PROVA TU
Ricopia dal brano sulla cefalea cronica il tratto che va da "È stata approvata" fino a "come malattia sociale.", senza cambiare nulla.

BRANO SELEZIONATO

════════════════

È stata approvata la legge che definisce “sociale” questa diffusa patologia, purché essa sia stata accertata da almeno un anno da uno specialista presso un centro accreditato per la diagnosi e la cura di tali malattie che ne attesti l’effetto disabilitante
di Danila Sarno
La cefalea cronica non è un banale mal di testa, ma una malattia invalidante molto più diffusa e grave di quanto si possa pensare, causa di una vera e propria disabilità. Lo ha stabilito la legge n. 81 del 2020, che entrerà in vigore a partire dal 12 agosto, dopo anni di lotta da parte di alcune associazioni per ottenere il riconoscimento della cefalea come malattia sociale.

════════════════

MATERIALE FORNITO
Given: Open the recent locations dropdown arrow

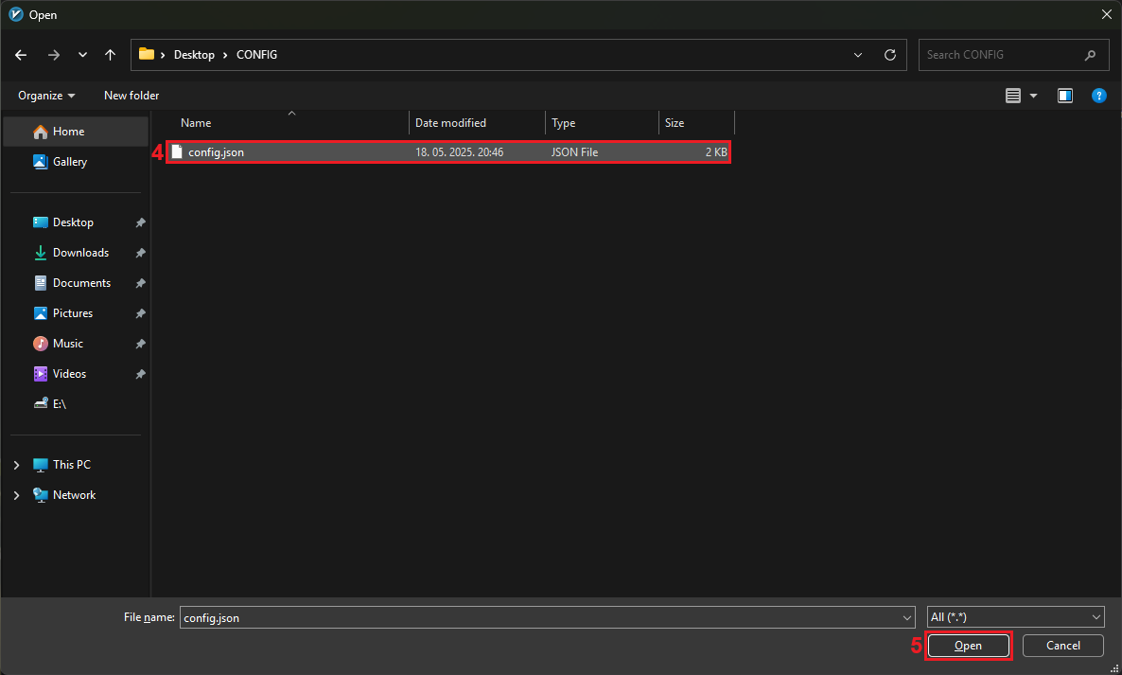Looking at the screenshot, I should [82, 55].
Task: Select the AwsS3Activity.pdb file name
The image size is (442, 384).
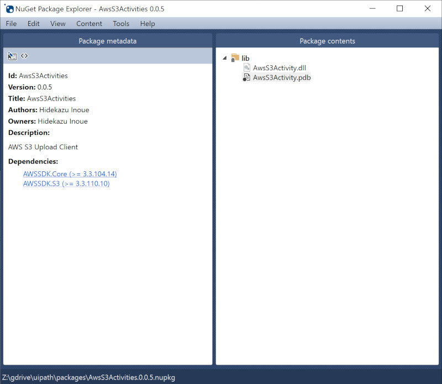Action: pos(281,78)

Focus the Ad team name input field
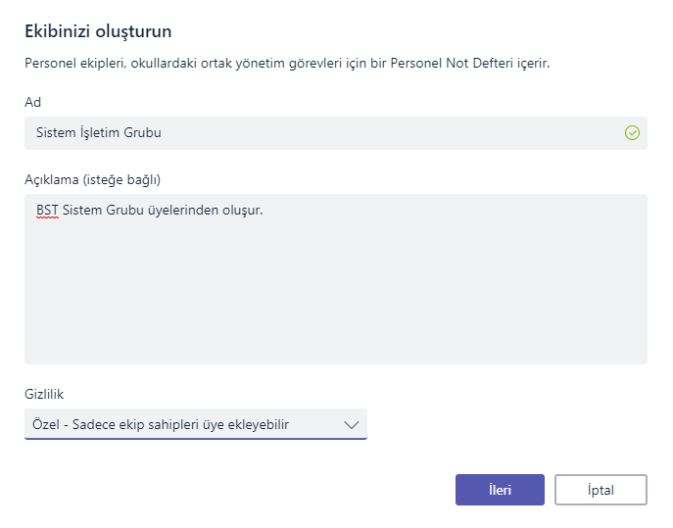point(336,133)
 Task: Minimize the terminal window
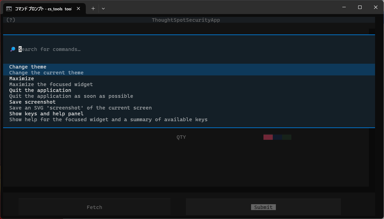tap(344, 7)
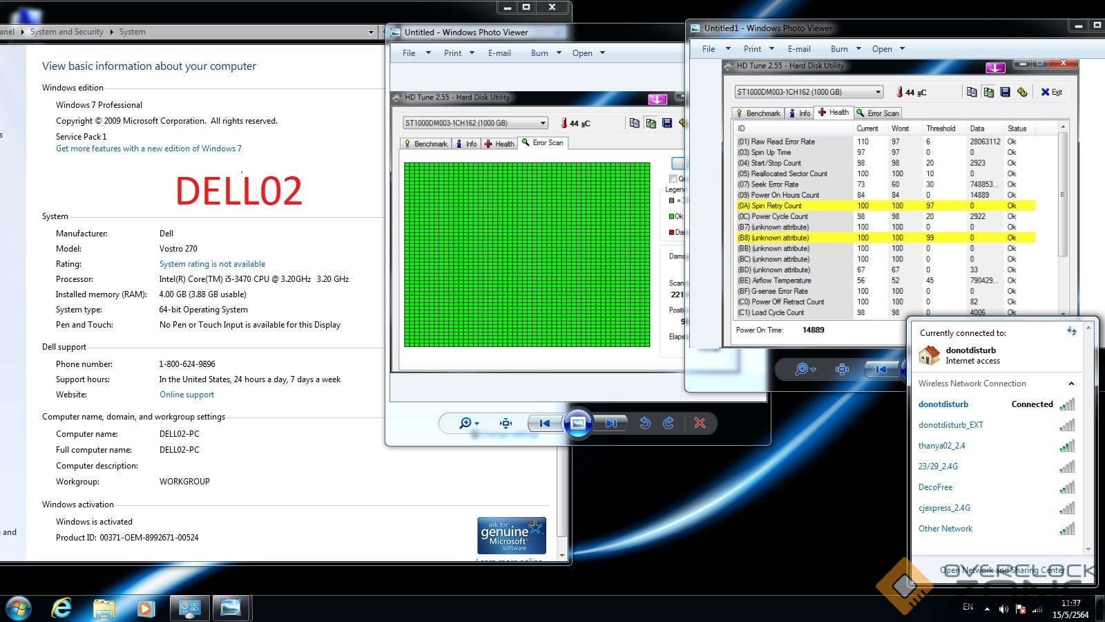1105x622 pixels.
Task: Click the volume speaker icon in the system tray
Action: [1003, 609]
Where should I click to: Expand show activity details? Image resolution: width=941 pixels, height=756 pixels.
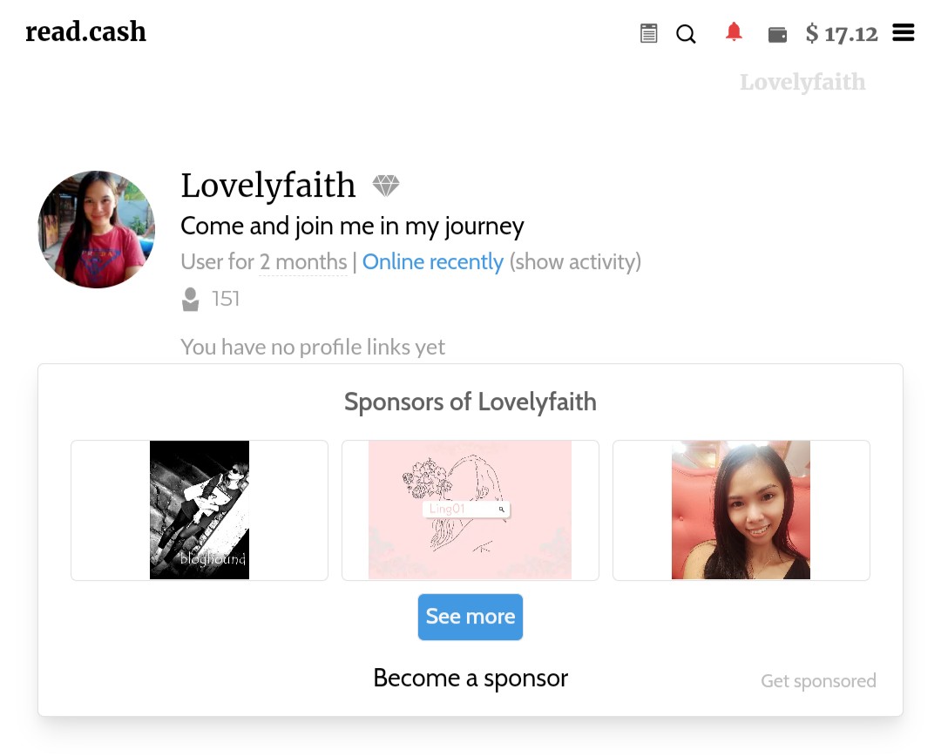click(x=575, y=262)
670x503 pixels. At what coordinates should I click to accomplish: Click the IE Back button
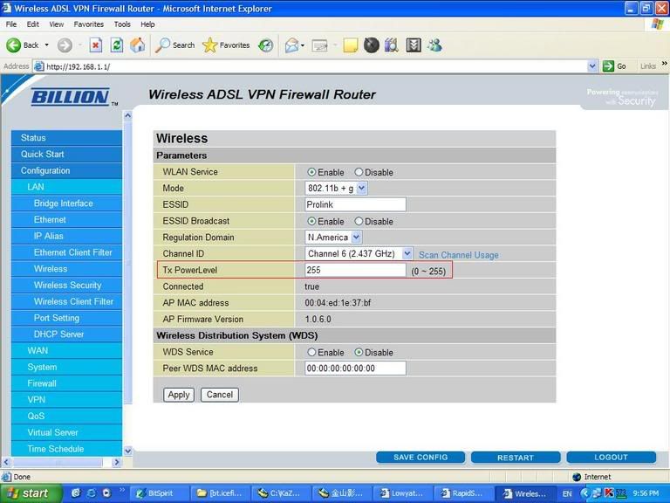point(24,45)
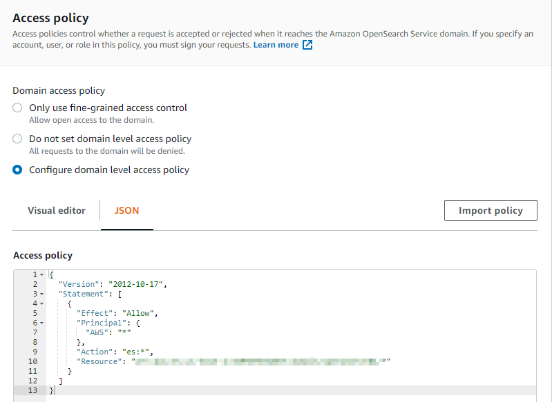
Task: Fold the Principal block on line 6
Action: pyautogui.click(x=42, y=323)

════════════════

LA TUA SOLUZIONE
È stata approvata la legge che definisce “sociale” questa diffusa patologia, purché essa sia stata accertata da almeno un anno da uno specialista presso un centro accreditato per la diagnosi e la cura di tali malattie che ne attesti l’effetto disabilitante
di Danila Sarno
La cefalea cronica non è un banale mal di testa, ma una malattia invalidante molto più diffusa e grave di quanto si possa pensare, causa di una vera e propria disabilità. Lo ha stabilito la legge n. 81 del 2020, che entrerà in vigore a partire dal 12 agosto, dopo anni di lotta da parte di alcune associazioni per ottenere il riconoscimento della cefalea come malattia sociale.